Start of Block
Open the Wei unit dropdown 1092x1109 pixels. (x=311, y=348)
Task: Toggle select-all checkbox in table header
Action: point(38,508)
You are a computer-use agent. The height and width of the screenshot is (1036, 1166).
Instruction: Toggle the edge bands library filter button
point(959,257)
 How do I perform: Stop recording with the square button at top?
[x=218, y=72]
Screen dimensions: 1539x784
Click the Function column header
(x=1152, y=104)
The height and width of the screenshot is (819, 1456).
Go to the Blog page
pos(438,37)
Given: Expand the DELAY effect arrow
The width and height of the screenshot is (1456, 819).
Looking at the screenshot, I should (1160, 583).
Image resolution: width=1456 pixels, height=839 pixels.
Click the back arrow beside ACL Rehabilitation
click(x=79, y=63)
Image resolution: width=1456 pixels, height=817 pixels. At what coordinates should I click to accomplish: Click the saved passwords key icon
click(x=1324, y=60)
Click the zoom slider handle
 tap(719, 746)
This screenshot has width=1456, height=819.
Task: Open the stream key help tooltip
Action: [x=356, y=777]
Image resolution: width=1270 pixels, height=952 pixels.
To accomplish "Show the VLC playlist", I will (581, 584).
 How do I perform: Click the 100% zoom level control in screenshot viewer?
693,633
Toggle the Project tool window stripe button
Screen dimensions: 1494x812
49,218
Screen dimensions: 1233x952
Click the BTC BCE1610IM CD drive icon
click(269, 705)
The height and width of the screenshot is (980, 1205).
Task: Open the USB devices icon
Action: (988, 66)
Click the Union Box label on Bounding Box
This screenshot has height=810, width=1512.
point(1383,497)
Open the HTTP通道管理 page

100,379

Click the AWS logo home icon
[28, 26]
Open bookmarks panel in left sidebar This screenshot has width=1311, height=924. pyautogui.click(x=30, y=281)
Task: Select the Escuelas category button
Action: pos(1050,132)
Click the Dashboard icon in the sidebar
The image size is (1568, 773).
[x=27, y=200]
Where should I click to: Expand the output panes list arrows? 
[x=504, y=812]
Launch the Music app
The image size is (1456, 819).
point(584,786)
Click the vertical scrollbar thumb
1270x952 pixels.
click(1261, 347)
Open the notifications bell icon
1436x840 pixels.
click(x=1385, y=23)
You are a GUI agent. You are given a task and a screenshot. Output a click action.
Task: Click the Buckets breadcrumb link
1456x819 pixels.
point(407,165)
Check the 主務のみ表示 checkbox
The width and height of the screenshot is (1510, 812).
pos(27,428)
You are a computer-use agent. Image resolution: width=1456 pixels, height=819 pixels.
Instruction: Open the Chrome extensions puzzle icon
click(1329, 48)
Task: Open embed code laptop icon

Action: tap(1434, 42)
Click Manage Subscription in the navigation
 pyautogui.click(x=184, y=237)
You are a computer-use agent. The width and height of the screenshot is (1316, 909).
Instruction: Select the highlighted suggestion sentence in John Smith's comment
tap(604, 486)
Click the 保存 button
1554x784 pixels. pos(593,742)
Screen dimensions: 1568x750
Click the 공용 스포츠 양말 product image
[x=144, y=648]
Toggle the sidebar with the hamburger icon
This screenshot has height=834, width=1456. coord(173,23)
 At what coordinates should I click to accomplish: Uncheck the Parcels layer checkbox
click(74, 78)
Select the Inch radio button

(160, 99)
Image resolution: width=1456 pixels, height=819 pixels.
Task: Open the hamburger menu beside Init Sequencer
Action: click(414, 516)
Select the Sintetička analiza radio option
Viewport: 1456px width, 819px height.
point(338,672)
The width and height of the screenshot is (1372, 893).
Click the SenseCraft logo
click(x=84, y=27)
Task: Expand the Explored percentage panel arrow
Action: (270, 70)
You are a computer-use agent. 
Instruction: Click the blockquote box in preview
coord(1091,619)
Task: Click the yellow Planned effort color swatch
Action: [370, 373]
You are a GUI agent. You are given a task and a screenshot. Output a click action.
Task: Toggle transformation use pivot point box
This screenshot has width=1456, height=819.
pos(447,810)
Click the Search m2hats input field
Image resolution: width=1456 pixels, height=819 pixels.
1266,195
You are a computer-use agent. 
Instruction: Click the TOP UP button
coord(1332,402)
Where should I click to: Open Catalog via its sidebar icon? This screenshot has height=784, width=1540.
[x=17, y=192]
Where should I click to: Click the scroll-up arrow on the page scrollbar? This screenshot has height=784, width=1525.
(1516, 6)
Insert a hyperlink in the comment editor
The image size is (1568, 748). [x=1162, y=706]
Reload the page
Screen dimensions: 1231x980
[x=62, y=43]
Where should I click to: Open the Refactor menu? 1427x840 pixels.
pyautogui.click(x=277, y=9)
End of Block
TASK DESCRIPTION: Each line with "computer" in it must be identified and copied from the material.

RESULT FOR THIS EXERCISE:
You are a computer-use agent. The height and width of the screenshot is (1036, 1166).
You are a computer-use agent. Image resolution: width=1456 pixels, height=819 pixels.
You are a computer-use agent. The width and height of the screenshot is (1316, 909).
You are a computer-use agent. 
You are a computer-use agent. 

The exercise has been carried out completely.